This week’s Cosmic Quiz question comes from Daniel Wallace:
Why are astronauts aboard the International Space Station weightless while they are still so close to the Earth?
The strength of Earth’s gravitational field as felt by astronauts aboard the Space Shuttle is almost exactly the same as the gravity we feel here on the ground. So why are the astronauts weightless?
The answer goes back to Sir Isaac Newton in 1687 and a “thought experiment” he performed using just his imagination and his newly-formed Theory of Gravitation.
Newton imagined what would happen if you had a cannon located on a mountain top and aimed at the horizon.
If you fire a cannon parallel to the ground the ball moves horizontally away from the cannon due to its energy from the gunpowder. At the same time the cannon ball also begins to accelerate vertically toward the ground because of gravity.
The higher the speed of the cannon ball, the farther it travels before it hits the ground.
If you fire the cannon ball fast enough, the ball travels so far from you that the curvature of the Earth begins to curve the ground away from the falling cannon ball.
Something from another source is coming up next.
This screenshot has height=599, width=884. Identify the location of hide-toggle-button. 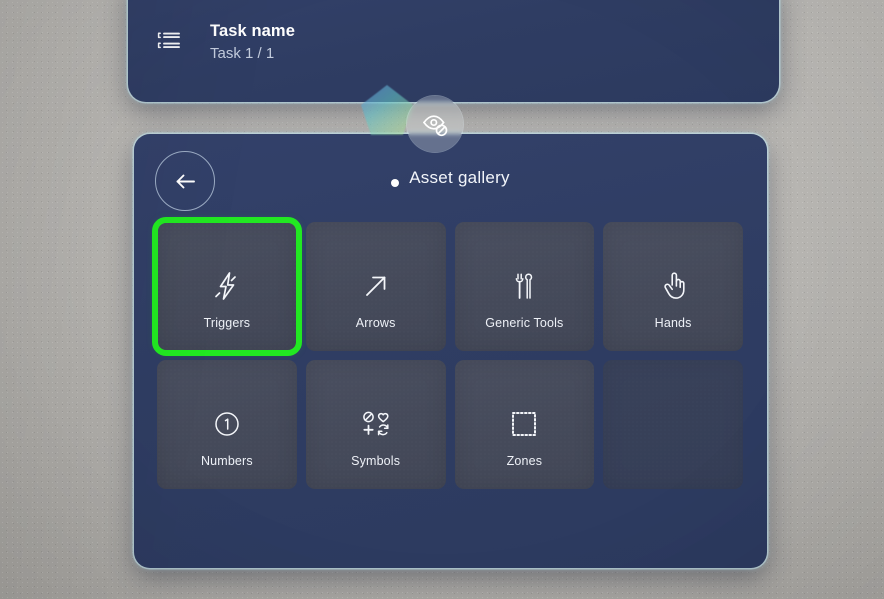
(435, 124). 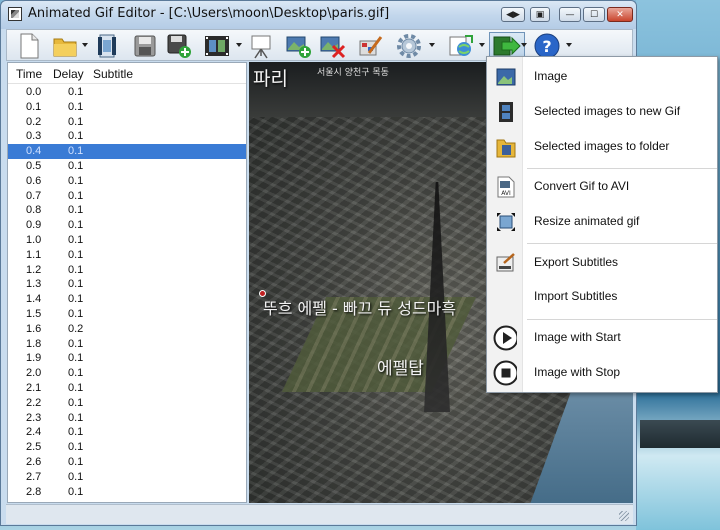 I want to click on nav-arrows-button: ◀▶, so click(x=513, y=14). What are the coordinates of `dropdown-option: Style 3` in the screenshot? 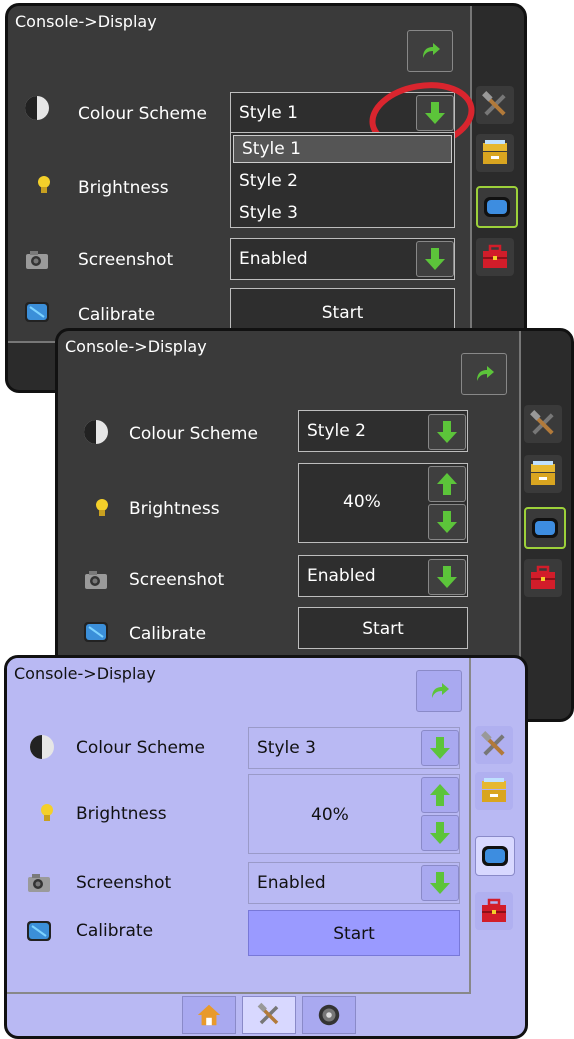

If you fire the cannon ball at just the right speed – about 17,500 mph, the cannon ball never hits the ground because the speed of the cannon ball’s fall towards the ground is exactly cancelled by the speed of the ground curving away out from under the falling cannon ball.
Newton realized that in the vacuum of space no force would act to slow the cannon ball down, and so a cannon ball that once achieved enough velocity to put it into orbit would remain in orbit indefinitely. It would be in perpetual free-fall around the Earth.
So even though you are “weightless,” in orbit around Earth, you’re still experiencing almost exactly the same gravity you are right now as you read this. The difference is that as you’re orbiting the planet at roughly five miles per second, the ground curves away beneath you at exactly the same speed that you’re falling toward the ground.